***** Given entries *****

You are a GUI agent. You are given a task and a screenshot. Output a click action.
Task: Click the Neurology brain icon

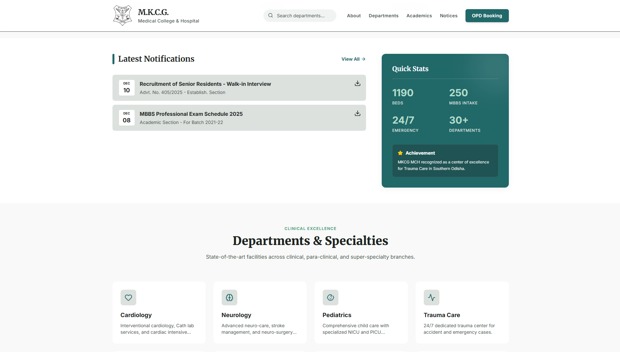click(x=229, y=298)
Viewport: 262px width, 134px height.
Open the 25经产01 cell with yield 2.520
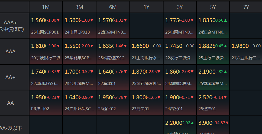(x=213, y=103)
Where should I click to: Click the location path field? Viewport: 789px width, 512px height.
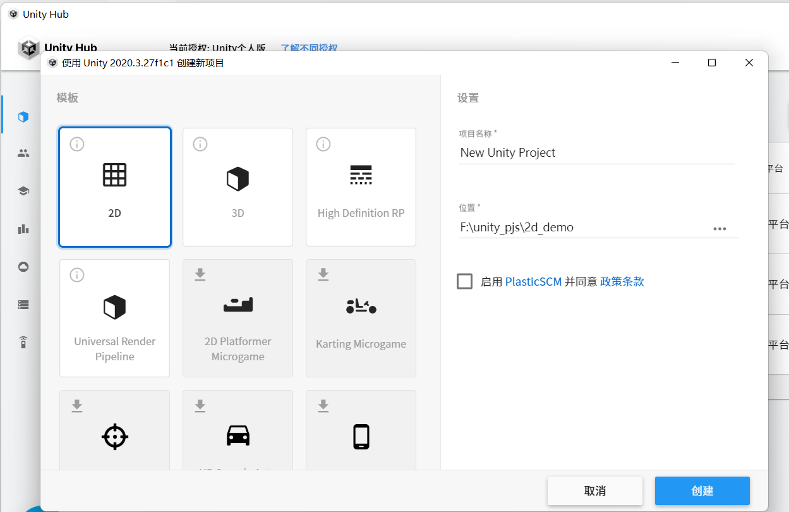pos(581,228)
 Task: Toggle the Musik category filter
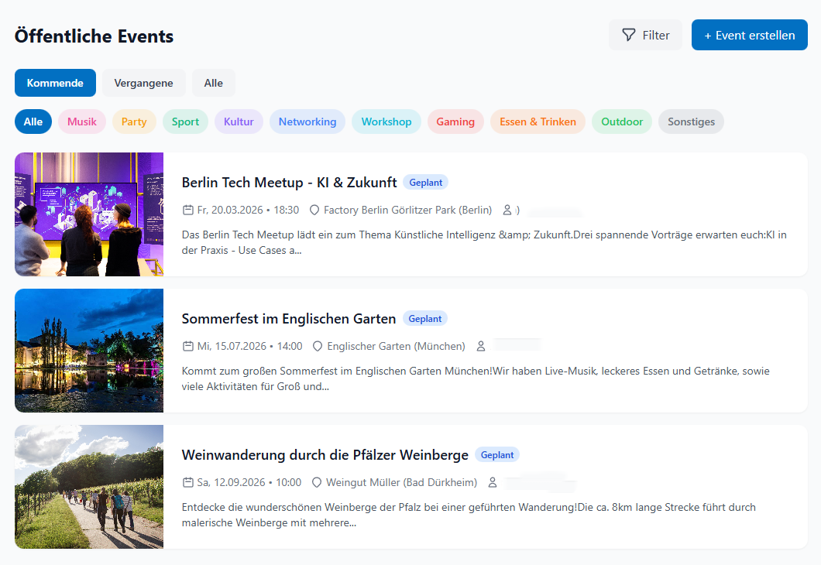click(81, 122)
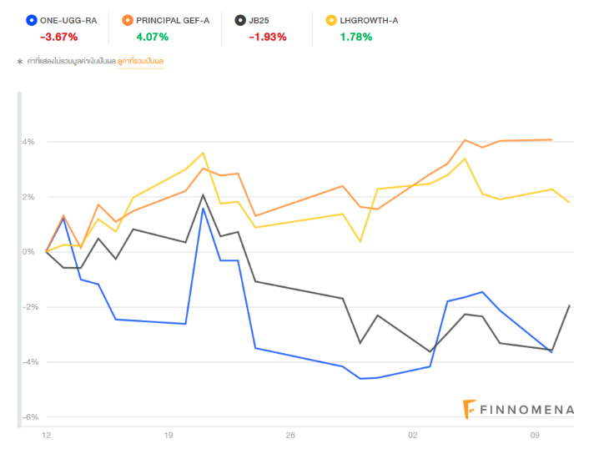The height and width of the screenshot is (449, 614).
Task: Select the ONE-UGG-RA fund name
Action: [68, 19]
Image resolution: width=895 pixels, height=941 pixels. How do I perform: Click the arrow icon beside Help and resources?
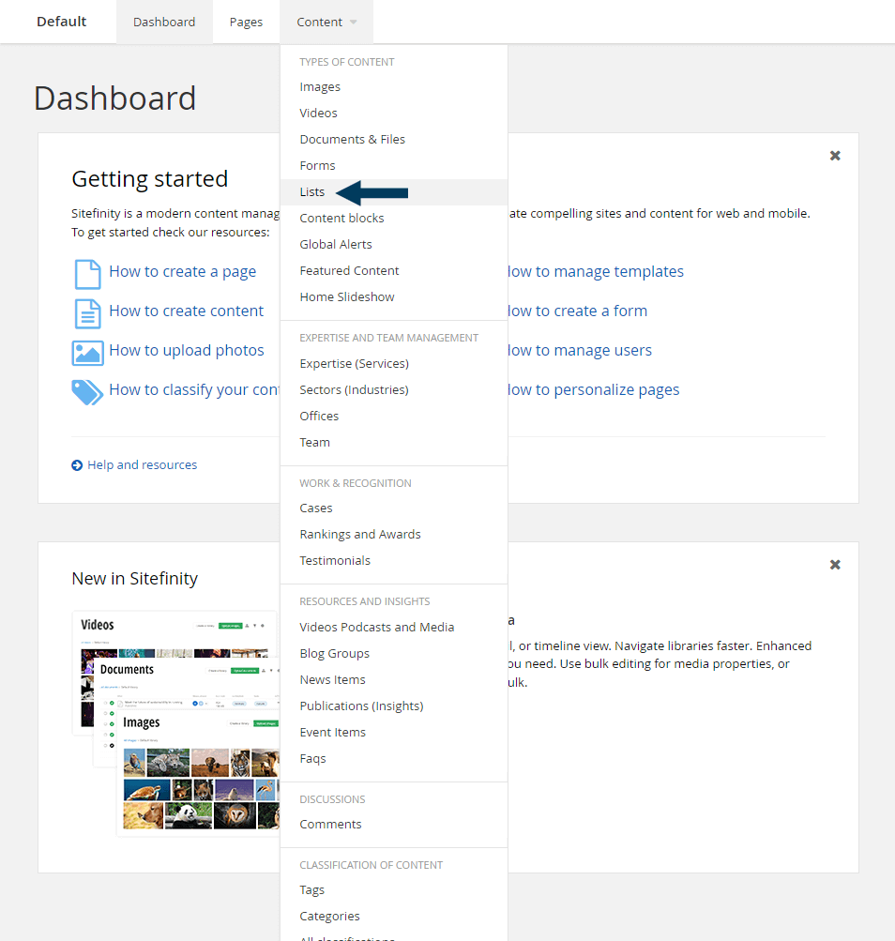(x=77, y=464)
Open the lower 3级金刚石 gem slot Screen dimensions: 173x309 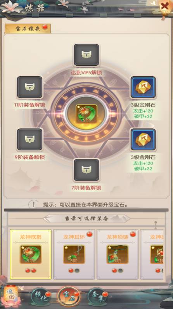(143, 139)
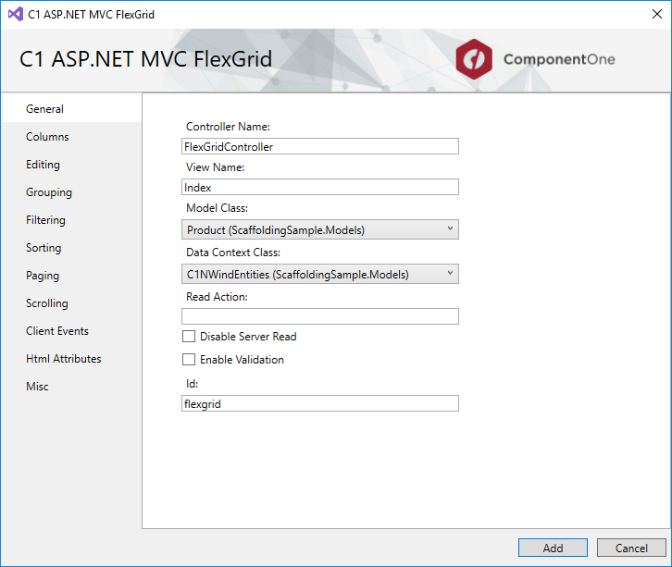Select the General tab
This screenshot has height=567, width=672.
point(45,109)
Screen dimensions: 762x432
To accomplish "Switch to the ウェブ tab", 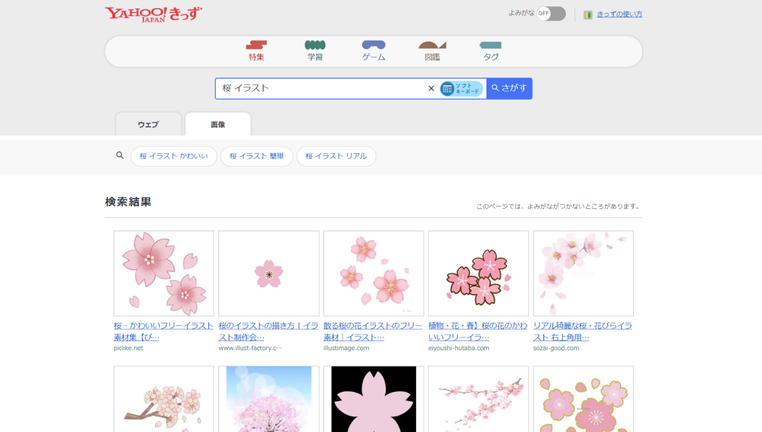I will (148, 125).
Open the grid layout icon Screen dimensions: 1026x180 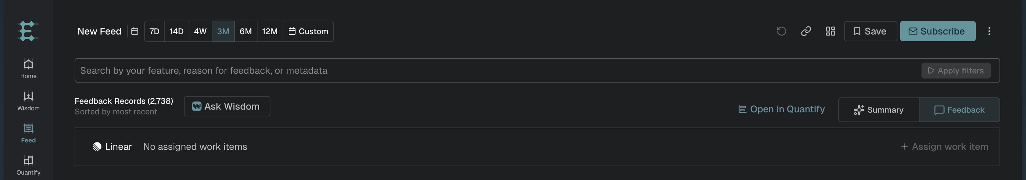pos(830,31)
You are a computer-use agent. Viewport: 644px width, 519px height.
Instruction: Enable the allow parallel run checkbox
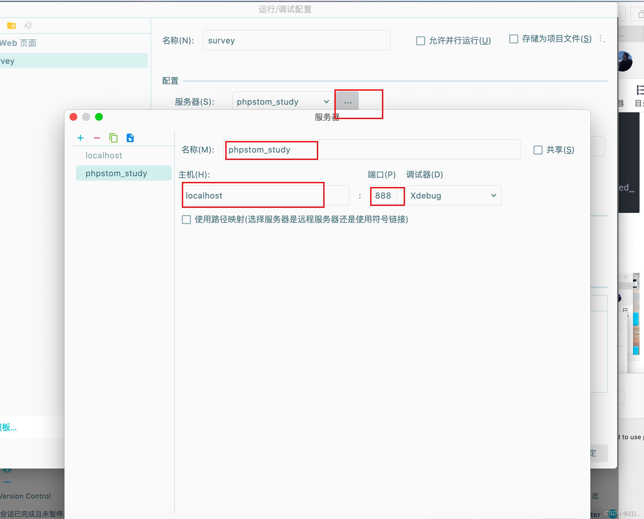tap(421, 41)
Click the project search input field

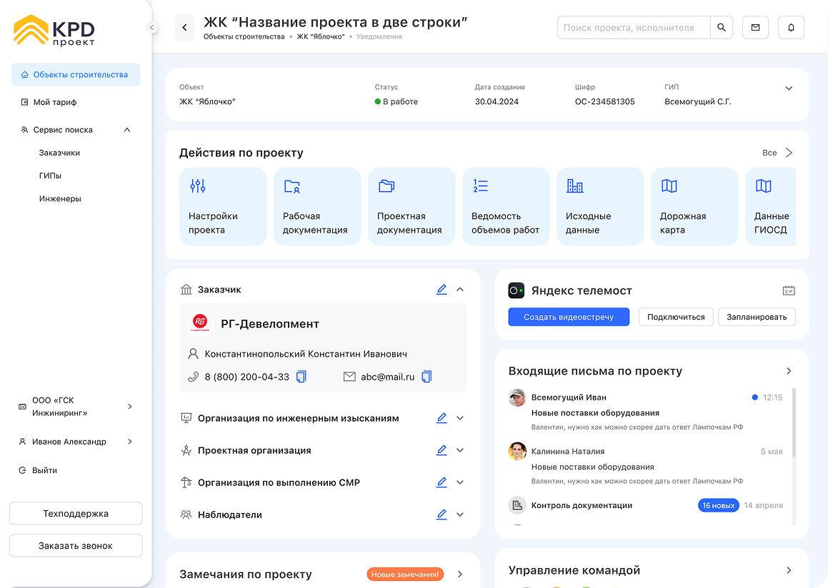coord(633,28)
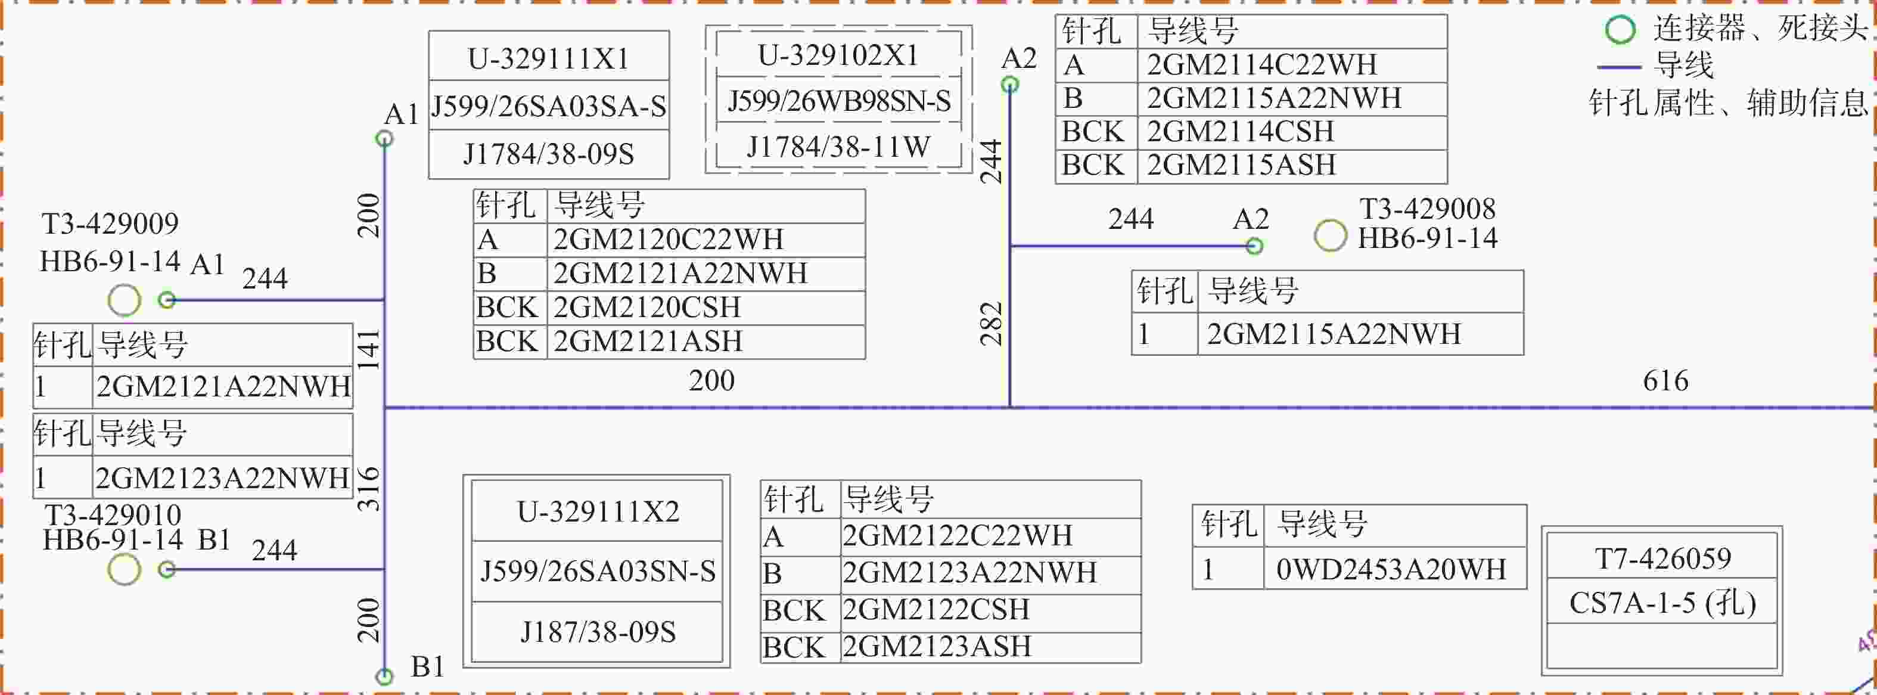Select the U-329111X2 connector label
This screenshot has width=1877, height=695.
point(597,511)
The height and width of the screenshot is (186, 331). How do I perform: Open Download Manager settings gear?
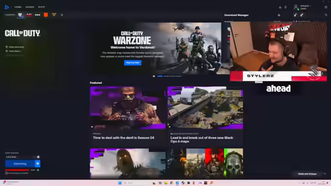(x=279, y=15)
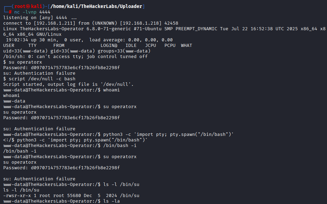The height and width of the screenshot is (204, 327).
Task: Click the JCPU column header
Action: coord(150,45)
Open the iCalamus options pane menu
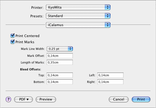156x108 pixels. pyautogui.click(x=78, y=25)
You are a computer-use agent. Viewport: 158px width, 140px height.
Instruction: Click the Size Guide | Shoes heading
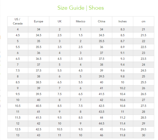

*****

Update the stretch from the line containing "Where should I" through the line containing "Action: [68, 19]": replace "location path field" with "address bar" and keep everything else the same. Give back only those lines, without the pictures.

Where should I click to: Click the address bar? Viewport: 789px width, 512px height.
pos(581,228)
 Task: Toggle the Musik category filter
click(81, 122)
The height and width of the screenshot is (449, 614).
Task: Select the ONE-UGG-RA fund name
Action: [68, 19]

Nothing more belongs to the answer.